Investors anticipate a new cycle in the Motor City.

Mosher_DThere’s an interesting new sight to be seen from the highway on the Bronx side of the Whitestone Bridge in New York City. Large free-standing letters that boldly spell T-R-U-M-P proclaim the developer’s involvement with this parcel of land that was once a landfill but is now well on its way to becoming the city’s newest public golf course.

Scheduled to open in Spring 2015, Trump Golf Links at Ferry Point was designed by Jack Nicklaus and boasts numerous views of the New York City skyline. These views are expected to guarantee the popularity of the new course while also making New York City a contender for hosting upcoming professional events.

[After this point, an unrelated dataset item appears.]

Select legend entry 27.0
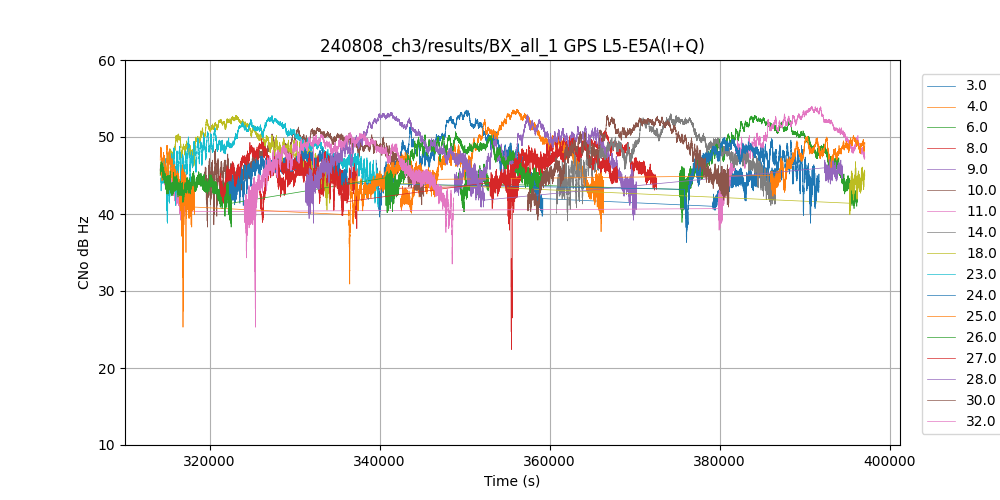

The project kicked off under the administration of Mayor Rudolph Giuliani but has hit a number of obstacles along the way. Over $100 million has been spent on site remediation, legal and environmental problems and assorted other issues. The Trump Organization stepped in under Mayor Michael Bloomberg. There are always lots of good ideas being kicked around by the New York development community, but some take longer than others to get off the ground. The landfill ceased operation in the early 1970s and proposals to transform the site into a golf course are nearly as old.

Sometimes it takes decades and then, almost overnight, progress is made.

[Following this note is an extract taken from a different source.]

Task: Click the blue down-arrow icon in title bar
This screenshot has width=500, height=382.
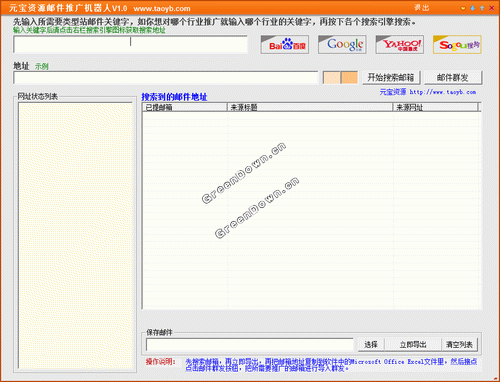Action: pos(473,8)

With a little luck, that’s what’s happening in Detroit.

Once a bustling metropolis of 1.8 million people, that boasted the highest per capita income in the U.S., Detroit reached a new low point in July 2013 when it entered Chapter 9 bankruptcy. The plight of the Motor City has captured the interest of many Americans, especially those in the know about downtown revitalization, historic preservation and urban agriculture.

MHN Contributing Editor Leah Etling is fascinated by the city, too, and she offered to do some special reporting (“Market Profile: Detroit’s Encore”) during a recent social visit. She found that Detroiters are passionate about their city, that this enthusiasm is contagious, and it’s not just wishful thinking.

According to research data from Marcus & Millichap, job growth in Downtown Detroit and the designation of the city as one of the seven Google tech hubs in North America will attract new tech firms and boost employment opportunities for young professionals, increasing apartment demand in the re-emerging neighborhoods located near the city’s financial core.

We continue our exploration of Detroit in this month’s Market Report (“The Motor City’s New Ride”). Despite all the negative press and attention, Detroit is, in so many ways, the land of opportunity, according to Bob Kraemer, principal of Kraemer Design Group.

“There is an overall sustained excitement with Detroit’s resurgence,” he says. “People are excited to be a part of something big and take advantage of the unique opportunities a comeback city has to offer.”